Zulip Chat Archive

Stream: lean4

Topic: Rewriting in a let-body


Wojciech Nawrocki (Jun 21 2022 at 00:37):

Is it possible to rewrite in the value (not the type) of a let binding in the local context? I couldn't get this to work in Lean 3 either. For example

def f (a b : Nat) : Nat := a + b
example : f 1 2 = f 2 1 := by
  let x := f 1
  have : f 1 = fun x => 1 + x := rfl
  /- tactic 'rewrite' failed, did not find instance of the pattern in the target expression
    f 1
  x : ℕ → ℕ := f 1
  this : f 1 = fun x => 1 + x
  ⊢ f 1 2 = f 2 1 -/
  rw [this] at x

Mac (Jun 21 2022 at 00:50):

Could you elaborate on your use case a bit more (i.e., what your goal is)? Is there a reason why a solution like the following is insufficient?

def f (a b : Nat) : Nat := a + b
example : f 1 2 = f 2 1 := by
  let x := f 1
  have h : x = f 1 := rfl
  have : f 1 = fun x => 1 + x := rfl
  rw [this] at h
  /-
  x : Nat → Nat := f 1
  h : x = fun x => 1 + x
  this : f 1 = fun x => 1 + x
  ⊢ f 1 2 = f 2 1
  -/

Wojciech Nawrocki (Jun 21 2022 at 01:31):

I am using let-bindings in the context to represent auxiliary functions in a tactic which will then be encoded by a further tactic.
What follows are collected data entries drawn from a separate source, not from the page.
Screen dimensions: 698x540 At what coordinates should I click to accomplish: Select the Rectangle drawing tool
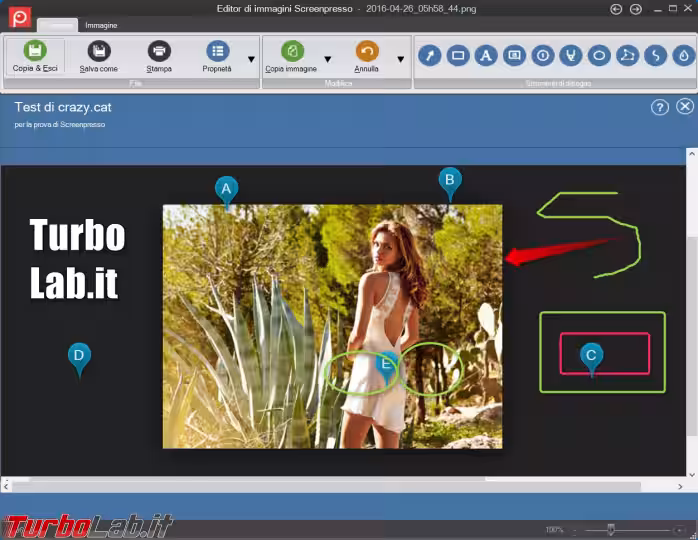(x=458, y=55)
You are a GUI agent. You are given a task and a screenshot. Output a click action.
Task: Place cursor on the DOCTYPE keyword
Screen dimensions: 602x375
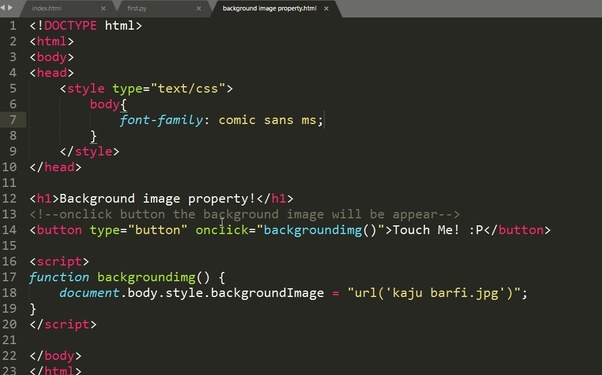point(70,26)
However I want to control how this encoding goes by rewriting the the bodies of these auxiliaries. Basically I can go with the let-equals solution you propose or even a custom data structure, it's just that using the let-bodies was very convenient, which is why I wondered if I can rewrite in them.

Tomas Skrivan (Jun 21 2022 at 10:16):

I would be also quite interested in doing the rewrites directly in the let bindings. My application would be to do source code transformation in the tactic mode.

Currently I'm doing something vaguely similar and to do the rewriting I encode the value in the type.
Define an auxiliary type

def Aux {α : Type u} (a : α) := α

Then you can have the value f 1 in the type Aux (f 1) and do the rewrites.

An example:

def Aux {α : Type u} (a : α) := α
def aux {α} (a : α) : Aux a := a

def f (a b : Nat) : Nat := a + b

example : f 1 2 = f 2 1 := by
  have h : f 1 = fun x => x + 1 := by conv => rhs; enter[x]; rw [Nat.add_comm];
  let x : Aux (f 1) := by
    rw[h];      -- desired rewrite
    apply aux _ -- finish definition of Aux

  have test_rewrite : x = fun x => x + 1 := rfl
  admit

So the general idea is to instead of writing:

let x := <x definition>
rw [<x rewrite>] at x

write

let x : Aux <x definition> := by rw [<x rewrite>]; apply aux _

That is ugly though. We can define a macro of the form term "rewrite_by" convSeq and write ((f 1) rewrite_by rw[h]) instead.

Full code

open Lean.Parser.Tactic.Conv

syntax term "rewrite_by" convSeq : term

macro_rules
  | `($x rewrite_by $rw:convSeq) =>
    `((by (conv => enter[1]; $rw) (apply aux _) : Aux $x))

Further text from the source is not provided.